In addition to this, there is rampant hybridization of closely related species in the natural world (and indeed in captivity). Even extravagantly ornamented species like pheasants with numerous adornments and bright colours and patterns hybridise regularly – clearly no matter how extreme the cue, at least some animals regularly have problems with them or are indiscriminate, but either way they are not that effective.

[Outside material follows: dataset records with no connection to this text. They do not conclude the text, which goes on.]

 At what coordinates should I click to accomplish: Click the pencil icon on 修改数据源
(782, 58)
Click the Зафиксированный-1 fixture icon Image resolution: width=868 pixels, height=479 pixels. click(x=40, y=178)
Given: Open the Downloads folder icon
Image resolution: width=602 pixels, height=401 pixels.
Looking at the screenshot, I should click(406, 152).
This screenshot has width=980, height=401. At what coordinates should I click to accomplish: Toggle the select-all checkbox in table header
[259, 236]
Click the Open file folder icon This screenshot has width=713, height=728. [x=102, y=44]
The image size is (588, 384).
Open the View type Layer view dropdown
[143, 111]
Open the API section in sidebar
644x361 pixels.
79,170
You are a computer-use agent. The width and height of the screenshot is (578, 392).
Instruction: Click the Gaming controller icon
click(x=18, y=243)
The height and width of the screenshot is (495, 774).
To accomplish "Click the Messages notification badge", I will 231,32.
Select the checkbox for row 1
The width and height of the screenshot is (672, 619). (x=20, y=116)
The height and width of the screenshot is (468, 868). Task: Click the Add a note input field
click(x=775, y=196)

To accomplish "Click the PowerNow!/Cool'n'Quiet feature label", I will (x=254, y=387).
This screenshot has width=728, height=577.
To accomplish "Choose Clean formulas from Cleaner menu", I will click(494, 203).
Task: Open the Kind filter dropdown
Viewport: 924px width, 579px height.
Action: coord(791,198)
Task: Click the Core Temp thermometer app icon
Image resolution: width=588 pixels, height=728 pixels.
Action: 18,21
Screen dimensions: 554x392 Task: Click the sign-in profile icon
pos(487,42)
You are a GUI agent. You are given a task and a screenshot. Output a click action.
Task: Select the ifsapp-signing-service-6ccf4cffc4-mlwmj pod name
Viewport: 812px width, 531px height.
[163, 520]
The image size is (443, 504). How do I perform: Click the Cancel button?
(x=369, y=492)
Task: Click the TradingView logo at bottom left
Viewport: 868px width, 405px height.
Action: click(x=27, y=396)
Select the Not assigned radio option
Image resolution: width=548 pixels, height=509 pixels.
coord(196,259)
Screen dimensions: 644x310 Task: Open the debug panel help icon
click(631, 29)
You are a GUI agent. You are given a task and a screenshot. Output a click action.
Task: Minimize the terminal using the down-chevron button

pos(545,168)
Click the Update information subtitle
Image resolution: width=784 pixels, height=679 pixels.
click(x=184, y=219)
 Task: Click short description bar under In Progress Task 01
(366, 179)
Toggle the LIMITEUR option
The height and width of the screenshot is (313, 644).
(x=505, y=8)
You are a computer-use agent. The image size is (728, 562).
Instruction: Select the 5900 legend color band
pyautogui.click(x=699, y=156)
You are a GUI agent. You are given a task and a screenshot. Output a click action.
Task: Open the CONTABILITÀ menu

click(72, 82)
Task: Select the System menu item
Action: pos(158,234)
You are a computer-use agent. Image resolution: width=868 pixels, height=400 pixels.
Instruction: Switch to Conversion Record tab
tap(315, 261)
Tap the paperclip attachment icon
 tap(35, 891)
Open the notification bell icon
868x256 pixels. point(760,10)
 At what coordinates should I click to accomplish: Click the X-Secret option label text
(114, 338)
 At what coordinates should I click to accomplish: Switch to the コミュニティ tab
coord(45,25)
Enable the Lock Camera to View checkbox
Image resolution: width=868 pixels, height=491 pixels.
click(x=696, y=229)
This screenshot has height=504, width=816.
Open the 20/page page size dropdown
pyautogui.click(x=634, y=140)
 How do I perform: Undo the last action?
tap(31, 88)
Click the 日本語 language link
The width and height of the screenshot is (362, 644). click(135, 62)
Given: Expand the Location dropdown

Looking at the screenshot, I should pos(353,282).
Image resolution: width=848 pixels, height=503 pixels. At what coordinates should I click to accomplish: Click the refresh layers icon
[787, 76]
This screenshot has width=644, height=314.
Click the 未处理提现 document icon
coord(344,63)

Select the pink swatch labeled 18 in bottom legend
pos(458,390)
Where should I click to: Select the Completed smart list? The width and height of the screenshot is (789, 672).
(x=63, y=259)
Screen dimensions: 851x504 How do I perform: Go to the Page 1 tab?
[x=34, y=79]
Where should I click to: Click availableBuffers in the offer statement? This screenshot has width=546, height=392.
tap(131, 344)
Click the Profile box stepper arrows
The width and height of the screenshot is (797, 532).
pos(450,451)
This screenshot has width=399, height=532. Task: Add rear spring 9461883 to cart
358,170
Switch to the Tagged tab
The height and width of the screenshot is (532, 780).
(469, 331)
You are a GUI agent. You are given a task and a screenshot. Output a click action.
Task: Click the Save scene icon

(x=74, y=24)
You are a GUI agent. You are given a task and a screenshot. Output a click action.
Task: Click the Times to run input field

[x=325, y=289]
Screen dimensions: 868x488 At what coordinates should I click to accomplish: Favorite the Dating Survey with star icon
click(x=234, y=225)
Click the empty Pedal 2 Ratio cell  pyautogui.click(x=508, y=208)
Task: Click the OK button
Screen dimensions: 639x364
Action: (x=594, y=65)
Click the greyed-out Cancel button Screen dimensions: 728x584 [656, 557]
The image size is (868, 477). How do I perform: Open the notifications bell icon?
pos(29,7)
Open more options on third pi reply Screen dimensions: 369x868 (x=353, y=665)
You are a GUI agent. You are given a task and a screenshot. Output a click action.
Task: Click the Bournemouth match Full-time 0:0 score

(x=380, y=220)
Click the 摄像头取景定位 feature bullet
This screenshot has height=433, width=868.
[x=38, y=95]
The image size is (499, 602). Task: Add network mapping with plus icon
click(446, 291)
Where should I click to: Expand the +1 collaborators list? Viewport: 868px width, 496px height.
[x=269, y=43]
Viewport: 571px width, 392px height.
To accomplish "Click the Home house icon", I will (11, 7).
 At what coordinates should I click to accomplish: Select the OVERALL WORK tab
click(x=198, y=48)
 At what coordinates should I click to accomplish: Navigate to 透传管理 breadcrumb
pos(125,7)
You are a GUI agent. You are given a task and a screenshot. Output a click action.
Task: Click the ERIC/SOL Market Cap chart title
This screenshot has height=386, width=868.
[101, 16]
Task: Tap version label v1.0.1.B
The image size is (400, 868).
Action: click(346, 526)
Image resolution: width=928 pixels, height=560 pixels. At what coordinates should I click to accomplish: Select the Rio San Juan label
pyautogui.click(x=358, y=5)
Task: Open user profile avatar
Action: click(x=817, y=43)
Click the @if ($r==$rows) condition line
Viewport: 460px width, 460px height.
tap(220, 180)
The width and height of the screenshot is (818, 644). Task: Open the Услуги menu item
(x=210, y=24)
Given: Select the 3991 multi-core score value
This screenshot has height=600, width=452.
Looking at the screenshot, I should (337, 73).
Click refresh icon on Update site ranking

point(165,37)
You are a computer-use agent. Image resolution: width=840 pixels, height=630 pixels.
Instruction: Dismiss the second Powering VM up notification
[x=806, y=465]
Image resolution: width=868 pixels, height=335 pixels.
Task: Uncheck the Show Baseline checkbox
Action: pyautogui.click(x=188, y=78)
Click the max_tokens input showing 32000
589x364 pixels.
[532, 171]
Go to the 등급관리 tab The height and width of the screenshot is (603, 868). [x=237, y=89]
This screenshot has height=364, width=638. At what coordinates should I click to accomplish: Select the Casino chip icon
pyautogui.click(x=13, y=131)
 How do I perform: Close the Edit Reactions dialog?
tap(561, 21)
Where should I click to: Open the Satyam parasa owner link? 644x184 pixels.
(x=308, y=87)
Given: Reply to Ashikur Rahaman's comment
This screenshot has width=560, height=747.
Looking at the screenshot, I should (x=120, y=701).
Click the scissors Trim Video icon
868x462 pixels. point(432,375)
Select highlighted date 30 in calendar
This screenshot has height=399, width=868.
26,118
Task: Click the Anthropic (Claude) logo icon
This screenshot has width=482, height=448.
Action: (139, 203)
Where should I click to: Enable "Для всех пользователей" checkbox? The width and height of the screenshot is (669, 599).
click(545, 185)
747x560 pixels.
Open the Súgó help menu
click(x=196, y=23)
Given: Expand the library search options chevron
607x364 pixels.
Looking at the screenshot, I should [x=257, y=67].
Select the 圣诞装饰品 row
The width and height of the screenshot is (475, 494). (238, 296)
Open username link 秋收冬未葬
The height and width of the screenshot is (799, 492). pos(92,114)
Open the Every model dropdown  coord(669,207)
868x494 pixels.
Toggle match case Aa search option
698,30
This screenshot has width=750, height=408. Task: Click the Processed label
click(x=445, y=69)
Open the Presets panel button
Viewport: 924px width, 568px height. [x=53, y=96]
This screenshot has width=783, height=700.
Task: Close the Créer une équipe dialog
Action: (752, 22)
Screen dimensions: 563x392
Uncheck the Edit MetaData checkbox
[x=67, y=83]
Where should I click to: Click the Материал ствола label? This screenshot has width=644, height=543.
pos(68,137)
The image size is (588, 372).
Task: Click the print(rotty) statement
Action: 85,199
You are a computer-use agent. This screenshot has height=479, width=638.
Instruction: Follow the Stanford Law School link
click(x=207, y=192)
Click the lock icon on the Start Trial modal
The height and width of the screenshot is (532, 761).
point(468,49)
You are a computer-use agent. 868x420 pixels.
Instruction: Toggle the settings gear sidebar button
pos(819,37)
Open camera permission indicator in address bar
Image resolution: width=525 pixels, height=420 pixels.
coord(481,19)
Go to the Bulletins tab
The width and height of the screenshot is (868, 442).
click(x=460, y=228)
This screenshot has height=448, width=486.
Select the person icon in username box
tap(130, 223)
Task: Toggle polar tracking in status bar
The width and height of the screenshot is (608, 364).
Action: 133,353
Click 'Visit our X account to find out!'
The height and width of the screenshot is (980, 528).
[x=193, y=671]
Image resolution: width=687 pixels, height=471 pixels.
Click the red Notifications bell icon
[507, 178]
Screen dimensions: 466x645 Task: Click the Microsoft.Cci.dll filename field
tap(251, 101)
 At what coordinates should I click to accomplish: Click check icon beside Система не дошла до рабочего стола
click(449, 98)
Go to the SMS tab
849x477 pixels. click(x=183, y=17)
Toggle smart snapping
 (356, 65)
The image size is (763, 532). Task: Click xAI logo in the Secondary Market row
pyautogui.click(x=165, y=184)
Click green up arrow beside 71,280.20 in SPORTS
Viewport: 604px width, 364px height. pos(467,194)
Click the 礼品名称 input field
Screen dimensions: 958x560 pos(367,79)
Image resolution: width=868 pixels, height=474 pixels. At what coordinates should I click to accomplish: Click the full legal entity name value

While some data like the apparent rapid growth of structures late in ontogeny has been used to support the idea that they are characteristics involved in socio-sexual signaling, it’s also a problem for the herd coherency part of the model. After all, lots of juvenile dinosaurs are known from aggregations suggesting they spent a lot of time together, even when the adults did not appear to. If these features were key, we’d expect juveniles to have them, and adult perhaps to shun them when they were no longer needed, but instead the opposite is true. In general the herd coherency argument is a bit odd anyway, again you have lots of ways of identifying and keeping in touch with conspecifics and some are clearly better than visual aids. Scent can have a temporal component, and vocalizations can be interactive beyond line of sight (especially useful in forests, or when things are behind you, or you are foraging and looking down etc.). No matter how big they are, visual structures are not always going to be that useful, even if they are unique.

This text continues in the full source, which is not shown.